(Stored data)
+-------+

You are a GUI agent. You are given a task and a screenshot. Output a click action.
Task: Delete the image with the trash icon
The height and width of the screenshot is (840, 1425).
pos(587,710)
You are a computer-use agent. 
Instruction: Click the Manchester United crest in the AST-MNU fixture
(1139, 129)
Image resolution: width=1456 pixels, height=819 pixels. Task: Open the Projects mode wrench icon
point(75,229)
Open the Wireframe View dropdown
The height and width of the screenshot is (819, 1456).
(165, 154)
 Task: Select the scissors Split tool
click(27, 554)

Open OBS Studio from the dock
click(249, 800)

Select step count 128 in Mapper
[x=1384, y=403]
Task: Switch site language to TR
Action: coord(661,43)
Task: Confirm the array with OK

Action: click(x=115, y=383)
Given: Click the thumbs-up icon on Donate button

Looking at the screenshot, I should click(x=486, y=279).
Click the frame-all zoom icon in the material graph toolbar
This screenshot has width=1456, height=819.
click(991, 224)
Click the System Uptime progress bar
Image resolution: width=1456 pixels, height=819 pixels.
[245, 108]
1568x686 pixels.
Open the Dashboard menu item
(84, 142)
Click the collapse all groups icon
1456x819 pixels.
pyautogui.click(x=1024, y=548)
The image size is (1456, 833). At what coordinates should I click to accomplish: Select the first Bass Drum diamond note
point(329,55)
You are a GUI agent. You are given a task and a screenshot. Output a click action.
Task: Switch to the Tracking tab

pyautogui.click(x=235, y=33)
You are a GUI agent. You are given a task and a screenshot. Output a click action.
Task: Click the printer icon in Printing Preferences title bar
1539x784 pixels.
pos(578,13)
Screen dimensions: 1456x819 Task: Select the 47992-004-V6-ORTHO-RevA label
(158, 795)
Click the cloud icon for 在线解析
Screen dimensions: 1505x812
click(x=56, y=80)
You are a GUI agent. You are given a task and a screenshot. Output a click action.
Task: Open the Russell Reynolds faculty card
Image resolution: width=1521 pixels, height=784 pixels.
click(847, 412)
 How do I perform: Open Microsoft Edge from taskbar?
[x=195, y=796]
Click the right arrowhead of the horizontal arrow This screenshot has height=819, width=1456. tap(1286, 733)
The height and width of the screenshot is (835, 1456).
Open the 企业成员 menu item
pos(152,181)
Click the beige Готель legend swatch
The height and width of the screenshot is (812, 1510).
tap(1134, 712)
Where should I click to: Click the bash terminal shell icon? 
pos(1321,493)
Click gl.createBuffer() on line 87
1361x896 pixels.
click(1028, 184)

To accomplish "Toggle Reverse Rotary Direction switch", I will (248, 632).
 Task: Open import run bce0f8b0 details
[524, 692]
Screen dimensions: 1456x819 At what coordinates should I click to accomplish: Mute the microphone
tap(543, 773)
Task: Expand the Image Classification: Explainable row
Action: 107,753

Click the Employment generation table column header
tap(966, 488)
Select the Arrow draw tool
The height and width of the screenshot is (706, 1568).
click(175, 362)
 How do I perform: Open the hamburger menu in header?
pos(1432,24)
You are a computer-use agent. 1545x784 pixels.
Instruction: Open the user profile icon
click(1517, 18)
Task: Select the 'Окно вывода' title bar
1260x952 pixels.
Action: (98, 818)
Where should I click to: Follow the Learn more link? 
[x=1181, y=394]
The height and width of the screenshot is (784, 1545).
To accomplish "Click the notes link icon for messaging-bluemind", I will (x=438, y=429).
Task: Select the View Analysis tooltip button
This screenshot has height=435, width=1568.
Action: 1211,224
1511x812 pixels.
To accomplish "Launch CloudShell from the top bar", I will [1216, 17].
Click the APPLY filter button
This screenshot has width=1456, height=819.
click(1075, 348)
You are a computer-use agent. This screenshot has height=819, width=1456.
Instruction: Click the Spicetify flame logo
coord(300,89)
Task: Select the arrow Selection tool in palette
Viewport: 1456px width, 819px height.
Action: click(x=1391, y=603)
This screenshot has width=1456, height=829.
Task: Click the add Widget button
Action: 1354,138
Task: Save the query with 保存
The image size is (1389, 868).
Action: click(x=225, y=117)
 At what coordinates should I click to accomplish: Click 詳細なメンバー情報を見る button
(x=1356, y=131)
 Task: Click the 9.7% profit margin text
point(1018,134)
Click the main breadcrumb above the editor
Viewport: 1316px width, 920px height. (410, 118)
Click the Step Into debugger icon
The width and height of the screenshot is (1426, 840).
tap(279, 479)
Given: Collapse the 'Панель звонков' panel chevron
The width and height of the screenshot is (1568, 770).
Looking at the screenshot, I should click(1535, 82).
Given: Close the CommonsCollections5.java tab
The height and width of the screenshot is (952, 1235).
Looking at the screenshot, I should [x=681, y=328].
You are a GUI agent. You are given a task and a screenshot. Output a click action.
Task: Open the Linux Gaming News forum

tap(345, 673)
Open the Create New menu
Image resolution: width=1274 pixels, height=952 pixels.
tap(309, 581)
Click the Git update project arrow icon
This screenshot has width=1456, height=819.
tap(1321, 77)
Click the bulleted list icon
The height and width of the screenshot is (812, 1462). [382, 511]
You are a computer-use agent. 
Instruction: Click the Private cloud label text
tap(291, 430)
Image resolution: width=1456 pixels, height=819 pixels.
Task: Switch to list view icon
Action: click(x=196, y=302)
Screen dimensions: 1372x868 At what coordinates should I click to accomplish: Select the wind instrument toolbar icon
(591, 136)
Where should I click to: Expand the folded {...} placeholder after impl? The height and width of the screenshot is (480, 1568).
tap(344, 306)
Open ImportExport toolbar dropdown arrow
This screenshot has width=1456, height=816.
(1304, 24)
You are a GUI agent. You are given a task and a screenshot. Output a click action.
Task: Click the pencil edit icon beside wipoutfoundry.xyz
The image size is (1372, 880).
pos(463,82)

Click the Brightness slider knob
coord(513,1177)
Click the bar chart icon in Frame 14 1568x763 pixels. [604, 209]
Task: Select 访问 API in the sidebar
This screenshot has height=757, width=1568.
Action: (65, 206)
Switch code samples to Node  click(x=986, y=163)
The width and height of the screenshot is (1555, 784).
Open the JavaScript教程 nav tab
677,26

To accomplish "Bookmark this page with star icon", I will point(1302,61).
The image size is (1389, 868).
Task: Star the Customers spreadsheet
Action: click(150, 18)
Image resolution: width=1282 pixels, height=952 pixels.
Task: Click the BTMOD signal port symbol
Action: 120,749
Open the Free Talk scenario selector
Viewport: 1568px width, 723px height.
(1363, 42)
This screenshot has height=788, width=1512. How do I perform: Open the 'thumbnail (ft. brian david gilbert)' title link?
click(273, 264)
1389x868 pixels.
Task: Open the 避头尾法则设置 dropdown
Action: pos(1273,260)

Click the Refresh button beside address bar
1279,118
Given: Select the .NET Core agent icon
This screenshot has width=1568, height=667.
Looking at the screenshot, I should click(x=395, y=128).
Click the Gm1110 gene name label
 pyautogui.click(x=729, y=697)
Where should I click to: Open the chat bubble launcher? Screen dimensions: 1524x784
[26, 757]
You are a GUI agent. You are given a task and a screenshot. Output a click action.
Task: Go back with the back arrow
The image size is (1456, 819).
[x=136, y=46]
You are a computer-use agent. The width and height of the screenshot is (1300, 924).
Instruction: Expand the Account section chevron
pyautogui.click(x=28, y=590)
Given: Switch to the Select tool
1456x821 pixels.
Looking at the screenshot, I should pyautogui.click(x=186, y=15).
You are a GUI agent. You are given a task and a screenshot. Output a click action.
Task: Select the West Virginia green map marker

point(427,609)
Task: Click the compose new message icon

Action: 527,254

+-------+

▶ **EXERCISE**: Search the entries above for the string "computer". Copy each line in which it appears.

▶ **FINAL ANSWER**:
You are a computer-use agent. 
You are a computer-use agent. 1545x784 pixels.
You are a computer-use agent. This screenshot has height=819, width=1456.
You are a computer-use agent. 
You are a computer-use agent. The width and height of the screenshot is (1300, 924).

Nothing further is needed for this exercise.